Webhook Events Reference
Complete reference for all webhook event types and their payload structures.
Payload Structure
All webhook payloads follow the same structure:
{
"event": "event.type",
"timestamp": "2026-01-19T02:30:00.000Z",
"data": {
// Event-specific payload
}
}Signature Verification
Verify webhook signatures to ensure requests are from Velora:
| Header | Description |
|---|---|
X-Velora-Signature | HMAC-SHA256 signature of the request body |
X-Velora-Timestamp | Unix timestamp (milliseconds) when the event was sent |
X-Velora-Event | The event type (e.g., stream.online) |
// Node.js signature verification
const crypto = require('crypto');
function verifySignature(body, signature, secret) {
const hmac = crypto.createHmac('sha256', secret);
hmac.update(body);
const expectedSignature = hmac.digest('hex');
return crypto.timingSafeEqual(
Buffer.from(signature),
Buffer.from(expectedSignature)
);
}Retry Policy
If your endpoint returns a non-2xx status code, Velora will retry delivery:
| Attempt | Delay |
|---|---|
| 1st retry | Immediate |
| 2nd retry | 1 minute |
| 3rd retry | 5 minutes |
| 4th retry | 30 minutes |
| 5th retry | 2 hours |
After 5 failed attempts, the webhook will be automatically disabled.

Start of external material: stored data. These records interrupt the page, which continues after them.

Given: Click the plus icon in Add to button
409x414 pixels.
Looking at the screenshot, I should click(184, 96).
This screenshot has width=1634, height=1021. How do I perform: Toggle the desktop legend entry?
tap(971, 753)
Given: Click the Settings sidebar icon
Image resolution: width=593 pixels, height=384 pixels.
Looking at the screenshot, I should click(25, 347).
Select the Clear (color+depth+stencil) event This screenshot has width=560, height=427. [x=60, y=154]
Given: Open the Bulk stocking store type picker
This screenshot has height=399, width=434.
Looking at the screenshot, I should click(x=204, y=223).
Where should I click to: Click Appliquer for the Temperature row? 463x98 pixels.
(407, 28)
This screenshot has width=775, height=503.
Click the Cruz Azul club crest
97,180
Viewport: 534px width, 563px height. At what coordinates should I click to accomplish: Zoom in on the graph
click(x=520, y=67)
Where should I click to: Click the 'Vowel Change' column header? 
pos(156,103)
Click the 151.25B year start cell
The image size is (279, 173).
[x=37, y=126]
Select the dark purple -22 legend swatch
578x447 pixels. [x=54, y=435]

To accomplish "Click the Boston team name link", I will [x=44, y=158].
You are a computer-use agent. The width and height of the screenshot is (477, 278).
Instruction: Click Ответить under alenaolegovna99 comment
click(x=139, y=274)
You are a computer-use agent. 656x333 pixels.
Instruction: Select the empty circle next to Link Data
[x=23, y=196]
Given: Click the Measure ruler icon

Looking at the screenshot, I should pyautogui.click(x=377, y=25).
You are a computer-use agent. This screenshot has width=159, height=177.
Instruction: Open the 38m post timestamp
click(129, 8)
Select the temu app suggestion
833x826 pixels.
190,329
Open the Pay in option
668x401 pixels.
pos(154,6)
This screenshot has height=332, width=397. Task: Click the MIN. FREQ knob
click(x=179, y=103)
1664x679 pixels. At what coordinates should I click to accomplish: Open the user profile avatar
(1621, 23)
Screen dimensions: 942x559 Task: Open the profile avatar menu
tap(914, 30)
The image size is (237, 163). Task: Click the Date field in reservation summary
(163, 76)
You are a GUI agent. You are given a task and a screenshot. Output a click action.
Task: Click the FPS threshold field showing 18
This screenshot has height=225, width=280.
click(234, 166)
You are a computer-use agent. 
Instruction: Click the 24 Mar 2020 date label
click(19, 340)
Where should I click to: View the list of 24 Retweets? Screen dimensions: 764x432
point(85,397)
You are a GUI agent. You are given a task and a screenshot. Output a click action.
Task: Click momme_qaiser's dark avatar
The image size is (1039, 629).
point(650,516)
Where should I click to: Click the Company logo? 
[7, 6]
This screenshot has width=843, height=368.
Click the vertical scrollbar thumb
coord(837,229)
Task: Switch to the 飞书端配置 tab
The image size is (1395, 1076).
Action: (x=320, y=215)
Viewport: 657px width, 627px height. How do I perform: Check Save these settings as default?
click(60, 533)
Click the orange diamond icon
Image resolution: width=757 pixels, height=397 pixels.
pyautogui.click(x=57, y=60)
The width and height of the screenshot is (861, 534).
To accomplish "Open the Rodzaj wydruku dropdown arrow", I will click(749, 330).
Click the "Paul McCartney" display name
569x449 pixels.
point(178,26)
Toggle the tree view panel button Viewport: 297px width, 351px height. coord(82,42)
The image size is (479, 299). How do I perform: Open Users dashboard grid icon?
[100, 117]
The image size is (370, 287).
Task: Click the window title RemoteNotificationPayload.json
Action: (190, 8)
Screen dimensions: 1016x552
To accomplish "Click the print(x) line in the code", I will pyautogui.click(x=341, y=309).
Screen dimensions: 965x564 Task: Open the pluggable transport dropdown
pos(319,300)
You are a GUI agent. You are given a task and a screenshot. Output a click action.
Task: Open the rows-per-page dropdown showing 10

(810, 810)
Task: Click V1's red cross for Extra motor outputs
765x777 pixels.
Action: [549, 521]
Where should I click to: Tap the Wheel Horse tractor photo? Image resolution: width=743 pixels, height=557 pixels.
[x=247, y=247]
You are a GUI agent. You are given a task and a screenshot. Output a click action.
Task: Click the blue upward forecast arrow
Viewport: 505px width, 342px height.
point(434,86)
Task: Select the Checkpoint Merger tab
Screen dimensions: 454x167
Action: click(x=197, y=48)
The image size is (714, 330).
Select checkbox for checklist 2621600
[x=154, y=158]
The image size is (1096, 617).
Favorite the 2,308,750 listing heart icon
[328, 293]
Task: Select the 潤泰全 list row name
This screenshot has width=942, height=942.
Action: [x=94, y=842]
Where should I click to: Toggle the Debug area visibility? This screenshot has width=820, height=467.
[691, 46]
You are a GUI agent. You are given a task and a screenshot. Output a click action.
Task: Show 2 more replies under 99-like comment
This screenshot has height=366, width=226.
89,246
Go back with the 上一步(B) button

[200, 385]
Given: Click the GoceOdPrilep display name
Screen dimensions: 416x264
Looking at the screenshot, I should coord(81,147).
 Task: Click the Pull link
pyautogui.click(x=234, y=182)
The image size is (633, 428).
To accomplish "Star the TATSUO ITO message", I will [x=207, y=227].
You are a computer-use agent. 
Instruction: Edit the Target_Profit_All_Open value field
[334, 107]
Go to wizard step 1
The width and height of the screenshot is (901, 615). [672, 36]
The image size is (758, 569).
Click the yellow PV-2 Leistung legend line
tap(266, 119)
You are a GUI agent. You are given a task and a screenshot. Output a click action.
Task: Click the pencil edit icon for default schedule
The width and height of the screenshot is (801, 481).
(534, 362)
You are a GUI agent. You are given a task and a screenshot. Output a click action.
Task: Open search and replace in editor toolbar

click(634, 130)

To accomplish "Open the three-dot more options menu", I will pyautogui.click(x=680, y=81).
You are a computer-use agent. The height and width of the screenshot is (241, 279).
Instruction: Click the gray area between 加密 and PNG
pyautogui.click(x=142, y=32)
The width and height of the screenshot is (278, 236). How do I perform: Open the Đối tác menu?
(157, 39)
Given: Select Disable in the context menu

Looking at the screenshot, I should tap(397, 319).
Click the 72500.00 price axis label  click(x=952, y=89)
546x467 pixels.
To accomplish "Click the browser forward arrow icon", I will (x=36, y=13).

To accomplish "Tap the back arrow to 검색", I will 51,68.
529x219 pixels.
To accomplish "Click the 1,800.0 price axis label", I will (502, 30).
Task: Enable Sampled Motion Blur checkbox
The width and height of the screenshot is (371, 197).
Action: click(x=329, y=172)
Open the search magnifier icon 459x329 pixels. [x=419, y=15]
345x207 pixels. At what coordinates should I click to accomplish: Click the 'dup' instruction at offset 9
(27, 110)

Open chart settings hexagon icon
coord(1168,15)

Re-enable it from your dashboard once the issue is resolved.
Best Practices
1.
Respond quickly (under 5 seconds)
Return a 200 status immediately and process the event asynchronously if needed.
2.
Handle duplicate events
Use the event timestamp and type to detect and ignore duplicates during retries.
3.
Always verify signatures
Reject requests with invalid or missing signatures to prevent spoofing.
4.
Use HTTPS endpoints
Webhook URLs must use HTTPS for security. HTTP endpoints will be rejected.